Here I am the day we hired a team of oxen to drag some electric poles through a forested area that we wanted to disturb as little as possible. So romantic, isn't it? Among the definitions of romantic I found in the dictionary are:
2a. Imaginative but impractical, and 2b. Not based on fact; idealized.
Bill has always admired oxen from the romantic viewpoint of big, strong beasts working together with humans to get a job done. When we found out that hiring a team of oxen to walk here from Bejuco, 25 minutes away by car, was the solution to how to drag electric poles through a forested area, we were delighted with the opportunity to participate in so pioneerish an experience.
My son-in-law, Chan, an authentic country tico (Costa Rican), warned me as I happily bubbled down the driveway on my way to check out the team's progress, that I wasn't going to like what I would see. He was quite right.

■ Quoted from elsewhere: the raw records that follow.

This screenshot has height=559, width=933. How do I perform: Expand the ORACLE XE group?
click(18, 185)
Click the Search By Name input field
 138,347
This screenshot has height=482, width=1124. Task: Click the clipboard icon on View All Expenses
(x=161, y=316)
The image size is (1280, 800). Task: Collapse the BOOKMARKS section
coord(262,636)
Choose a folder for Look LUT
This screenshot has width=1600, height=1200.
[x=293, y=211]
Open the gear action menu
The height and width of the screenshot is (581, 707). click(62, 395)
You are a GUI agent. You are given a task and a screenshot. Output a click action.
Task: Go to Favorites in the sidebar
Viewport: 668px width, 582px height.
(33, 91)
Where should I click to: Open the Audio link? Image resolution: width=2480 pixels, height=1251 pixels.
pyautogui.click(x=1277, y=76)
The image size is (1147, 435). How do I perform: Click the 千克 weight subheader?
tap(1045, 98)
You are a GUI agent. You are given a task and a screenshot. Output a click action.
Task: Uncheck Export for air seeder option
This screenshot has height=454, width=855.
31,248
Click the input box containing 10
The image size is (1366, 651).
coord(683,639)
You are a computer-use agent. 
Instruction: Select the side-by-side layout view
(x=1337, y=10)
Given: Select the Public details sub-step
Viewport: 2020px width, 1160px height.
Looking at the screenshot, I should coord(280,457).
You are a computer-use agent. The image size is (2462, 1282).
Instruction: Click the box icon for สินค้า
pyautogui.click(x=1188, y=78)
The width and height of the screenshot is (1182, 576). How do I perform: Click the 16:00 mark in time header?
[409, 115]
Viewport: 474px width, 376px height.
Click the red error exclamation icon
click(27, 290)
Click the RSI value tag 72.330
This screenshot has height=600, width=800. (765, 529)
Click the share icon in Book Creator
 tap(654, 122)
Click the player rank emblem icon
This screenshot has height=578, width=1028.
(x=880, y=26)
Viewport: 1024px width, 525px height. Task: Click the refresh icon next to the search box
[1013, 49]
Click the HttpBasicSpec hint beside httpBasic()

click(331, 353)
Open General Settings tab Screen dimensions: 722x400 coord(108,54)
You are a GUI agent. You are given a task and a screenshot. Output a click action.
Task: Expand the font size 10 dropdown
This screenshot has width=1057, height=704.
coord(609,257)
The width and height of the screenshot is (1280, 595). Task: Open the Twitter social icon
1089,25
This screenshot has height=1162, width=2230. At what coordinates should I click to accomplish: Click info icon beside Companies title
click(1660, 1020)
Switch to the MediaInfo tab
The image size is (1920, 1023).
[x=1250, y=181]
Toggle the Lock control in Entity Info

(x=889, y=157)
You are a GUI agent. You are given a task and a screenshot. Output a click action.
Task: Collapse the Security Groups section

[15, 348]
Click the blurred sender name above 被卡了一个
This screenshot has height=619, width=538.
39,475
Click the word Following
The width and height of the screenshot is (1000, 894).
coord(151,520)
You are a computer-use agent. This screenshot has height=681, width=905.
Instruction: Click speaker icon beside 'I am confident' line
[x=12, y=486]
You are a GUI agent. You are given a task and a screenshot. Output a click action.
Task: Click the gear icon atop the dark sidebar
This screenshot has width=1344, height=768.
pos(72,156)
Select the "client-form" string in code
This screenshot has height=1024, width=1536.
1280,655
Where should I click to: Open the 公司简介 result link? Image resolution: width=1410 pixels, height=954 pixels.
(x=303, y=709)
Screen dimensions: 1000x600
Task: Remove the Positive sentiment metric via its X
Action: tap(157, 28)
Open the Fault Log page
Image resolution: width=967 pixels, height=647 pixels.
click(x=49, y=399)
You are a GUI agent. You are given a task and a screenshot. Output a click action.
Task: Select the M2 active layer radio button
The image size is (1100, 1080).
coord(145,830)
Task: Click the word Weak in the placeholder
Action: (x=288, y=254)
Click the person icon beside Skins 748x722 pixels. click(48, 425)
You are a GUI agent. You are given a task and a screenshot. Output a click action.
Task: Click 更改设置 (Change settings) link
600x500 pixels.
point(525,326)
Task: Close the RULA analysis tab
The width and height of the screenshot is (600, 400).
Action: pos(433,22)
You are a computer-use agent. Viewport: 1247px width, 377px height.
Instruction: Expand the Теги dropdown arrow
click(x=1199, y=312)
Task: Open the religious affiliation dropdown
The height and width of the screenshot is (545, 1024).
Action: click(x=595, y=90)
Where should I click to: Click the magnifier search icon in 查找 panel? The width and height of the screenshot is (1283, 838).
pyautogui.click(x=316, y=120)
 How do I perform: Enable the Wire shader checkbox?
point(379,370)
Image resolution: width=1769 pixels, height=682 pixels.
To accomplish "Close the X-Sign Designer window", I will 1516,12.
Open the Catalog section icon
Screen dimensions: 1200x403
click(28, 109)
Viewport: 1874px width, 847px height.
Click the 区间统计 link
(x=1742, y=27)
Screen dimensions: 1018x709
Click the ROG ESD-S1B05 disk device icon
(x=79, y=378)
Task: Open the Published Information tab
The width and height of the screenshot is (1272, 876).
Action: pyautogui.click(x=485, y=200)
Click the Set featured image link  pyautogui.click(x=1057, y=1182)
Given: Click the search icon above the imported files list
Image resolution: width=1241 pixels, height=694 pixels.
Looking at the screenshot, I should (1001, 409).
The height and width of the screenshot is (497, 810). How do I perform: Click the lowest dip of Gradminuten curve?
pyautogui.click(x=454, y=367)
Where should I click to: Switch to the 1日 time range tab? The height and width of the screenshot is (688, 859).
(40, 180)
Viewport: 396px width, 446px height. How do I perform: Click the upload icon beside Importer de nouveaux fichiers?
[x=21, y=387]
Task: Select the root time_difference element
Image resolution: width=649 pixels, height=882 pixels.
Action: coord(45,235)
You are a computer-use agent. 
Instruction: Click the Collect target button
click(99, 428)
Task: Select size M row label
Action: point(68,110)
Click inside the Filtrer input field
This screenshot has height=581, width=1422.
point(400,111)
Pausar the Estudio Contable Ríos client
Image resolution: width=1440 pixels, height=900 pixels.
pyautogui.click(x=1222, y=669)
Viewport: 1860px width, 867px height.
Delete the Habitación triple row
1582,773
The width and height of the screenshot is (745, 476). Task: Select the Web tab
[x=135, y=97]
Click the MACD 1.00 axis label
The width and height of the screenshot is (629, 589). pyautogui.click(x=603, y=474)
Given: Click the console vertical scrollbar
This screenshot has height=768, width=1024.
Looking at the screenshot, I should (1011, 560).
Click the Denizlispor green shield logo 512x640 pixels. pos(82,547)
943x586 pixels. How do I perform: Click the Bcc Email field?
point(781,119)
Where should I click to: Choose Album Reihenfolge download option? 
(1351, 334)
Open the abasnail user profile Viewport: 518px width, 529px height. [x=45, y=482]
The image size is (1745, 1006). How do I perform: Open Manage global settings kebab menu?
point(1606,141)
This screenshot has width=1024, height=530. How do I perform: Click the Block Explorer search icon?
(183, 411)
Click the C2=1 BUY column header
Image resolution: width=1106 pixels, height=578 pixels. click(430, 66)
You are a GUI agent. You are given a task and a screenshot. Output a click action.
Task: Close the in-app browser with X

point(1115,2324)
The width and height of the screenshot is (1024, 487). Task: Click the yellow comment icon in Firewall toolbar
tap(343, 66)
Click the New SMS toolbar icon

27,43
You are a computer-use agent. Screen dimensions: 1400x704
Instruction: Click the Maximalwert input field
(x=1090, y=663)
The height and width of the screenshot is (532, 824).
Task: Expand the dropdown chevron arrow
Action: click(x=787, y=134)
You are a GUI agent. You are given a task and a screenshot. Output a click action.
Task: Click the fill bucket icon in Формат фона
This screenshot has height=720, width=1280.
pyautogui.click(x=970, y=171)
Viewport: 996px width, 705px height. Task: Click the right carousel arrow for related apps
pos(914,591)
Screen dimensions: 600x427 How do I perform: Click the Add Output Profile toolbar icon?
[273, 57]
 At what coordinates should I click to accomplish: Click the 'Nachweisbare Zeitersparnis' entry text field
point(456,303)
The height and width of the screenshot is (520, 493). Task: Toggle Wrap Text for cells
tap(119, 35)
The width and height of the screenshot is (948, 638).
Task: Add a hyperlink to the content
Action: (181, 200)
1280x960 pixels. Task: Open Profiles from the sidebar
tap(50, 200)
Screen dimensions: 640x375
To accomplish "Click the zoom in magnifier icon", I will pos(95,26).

First of all, oxen are not born with a burning desire to drag heavy things, which is what we might have gathered from Little Golden Books. It requires more than a little encouragement to get oxen to demonstrate their amazing feats of strength. I was appalled to see that the way to get oxen to haul long, heavy poles up a steep incline is to holler commands really, really loudly, while yanking on the beasts and poking them with a very sharp, pointy pole, which you can see sticking out past the ox's left
ear in this picture. I almost cried when I saw the little bloody patches where the poor fellows had been jabbed before I arrived on the scene. While the idea of going back to basics and using animals to help with work sounds so wholesome and crunchy, the reality is that it is not at all nice for the oxen. Just look at what they have to wear on their heads! It's sort of like nostalgia for the '50s, when all the days were happy days, but only for privileged white folks.
This oxen incident occurred several years ago, after we'd been here a while. By that time I was able to accept and get over it. If I'd witnessed this in my first months here, I might have felt compelled to invite all of the area's oxen over to my house to talk about what we could do to improve their lot. As it was, I had by then realized that when you move to someone else's culture it's not cool to tell them how you think things should be done when you haven't been asked for your opinion.
The only thing I could think of doing to let the oxen know I sympathized with their plight was to kiss their horns and apologize for what they were being forced to do. I wish I could have heard what was going on in Carlos's mind (owner of oxen, on right in picture) when Chan's crazy gringa suegra (mother-in-law) started snuggling up with his bovine employees. What I do know is that when Chan came home at the end of the day, he informed me that Carlos was not at all pleased with me. He claimed the oxen were working steadily all morning until I starting spoiling them, and after I left they refused to budge.
I had no intention of disrupting the project. I suggest that disgruntled locals living in tourist destinations try stepping into the role of a stranger in a strange land for a perspective from the other side.